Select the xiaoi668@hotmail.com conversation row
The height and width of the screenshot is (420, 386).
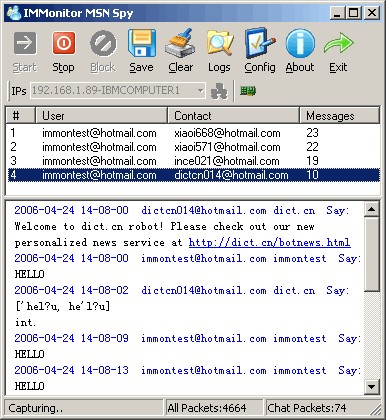tap(193, 133)
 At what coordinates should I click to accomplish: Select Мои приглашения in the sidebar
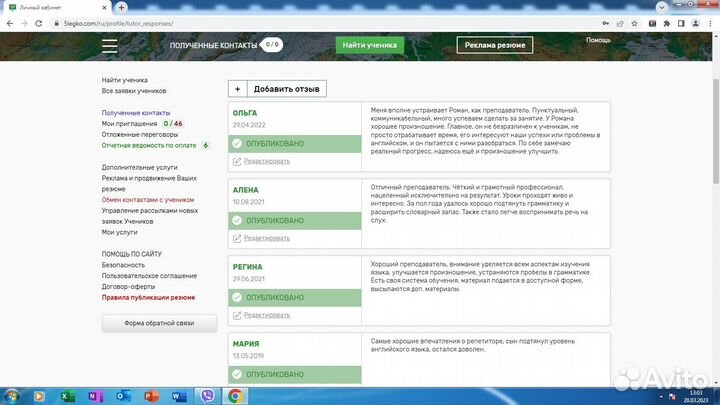click(129, 123)
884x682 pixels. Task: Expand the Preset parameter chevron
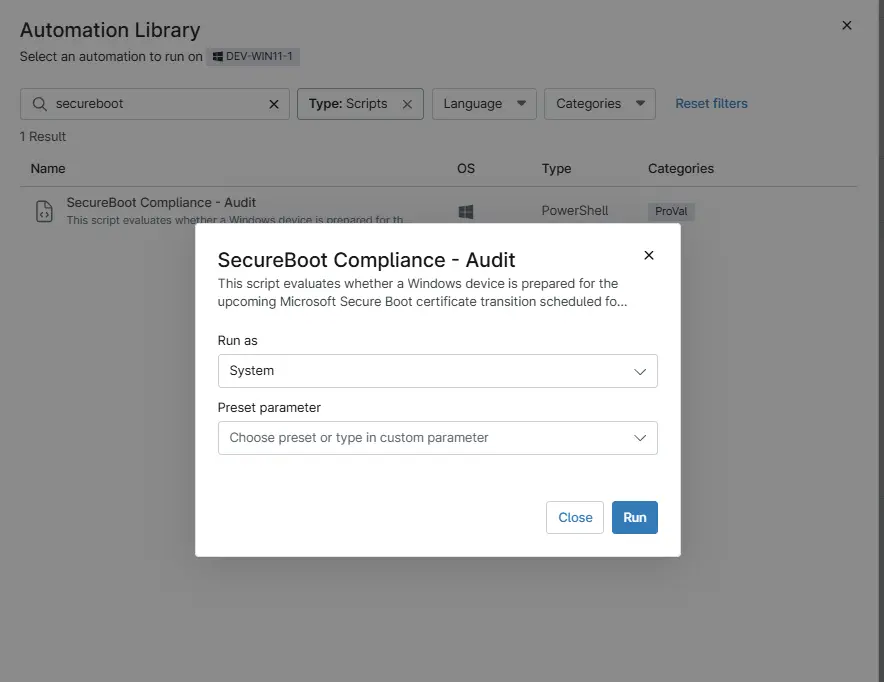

▬▬▬▬▬▬

**Task requirements:** Every line of the listing should be copied precisely, with images omitted.

**Exercise response:**
Select the xiaoi668@hotmail.com conversation row
The height and width of the screenshot is (420, 386).
tap(193, 133)
 At what coordinates should I click to accomplish: Select Мои приглашения in the sidebar
click(129, 123)
884x682 pixels. Task: Expand the Preset parameter chevron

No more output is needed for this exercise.